2. Simple Continuous View
The obvious flaw with simple snapshots (and, ergo, systems architected around database platforms) is that their results are only known to be correct at the point in time they are executed. In event-driven systems, new events may arrive at any time, and our CEP and decision rules need to refire when the aggregate results change. So snapshot queries can also be executed as a snapshot followed by a continuous query: whenever changes in the selected events cause a changed result, an appropriate update event can be sent to the appropriate rules together with the new aggregate result.
For example, consider this slight variation on the earlier example:
select s.symbol, avg(s.price) avgprice
from /ConceptModel/StockTick s
group by s.symbol
order by avgprice desc {limit : first 2};
This returns the 2 stock symbols with the highest average price… and when executed as a continuous query, repeats this whenever one of the top 2 stocks change.
3. Continuous View based on a specified window
A refinement on the simple continuous query is defining it to return a resultset based on some dynamic constraint such as period of time, or number of events. Such queries can be “sliding windows” (with the resultsets mimicking a First In First Out queue), “tumbling windows” (with full resultsets being emptied completely before the next window), or a “time window” (based on some time constraint such as the last n milliseconds).

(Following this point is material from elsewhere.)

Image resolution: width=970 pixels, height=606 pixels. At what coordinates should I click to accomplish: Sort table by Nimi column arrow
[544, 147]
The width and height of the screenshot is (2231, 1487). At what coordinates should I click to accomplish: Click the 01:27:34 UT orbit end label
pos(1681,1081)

Resultset notifications can be on new entries to the resultset, or when events leave the resultset. For example:
select coldpizza from /PizzaOrderEvent {policy: maintain last 45 minutes; emit: dead} coldpizza;
—
In TIBCO BusinessEvents, queries are defined and executed dynamically as required and can be fully parameterized to allow for re-use (and, if desired, an element of machine learning such as adjusting the time window of a query based on some other parameters). In addition, the full set of functions (including custom extensions) available in production rule execution can be included in query statements.
Overall, event stream / dynamic data queries extend a standard and common IT language (SQL) in order to define aggregates of events and data to help support dynamic, event-driven business systems.
Notes:
Past discussions of this ilk have included the value of state and production rules in Complex Event Processing.
[1] See also past research on “data stream technology” (Stanford Stream, Brandeis/Brown/MIT Aurora, Purdue’s Nile, etc) that led to Continuous Query Languages and (indirectly) to various event stream processing vendors in the past decade.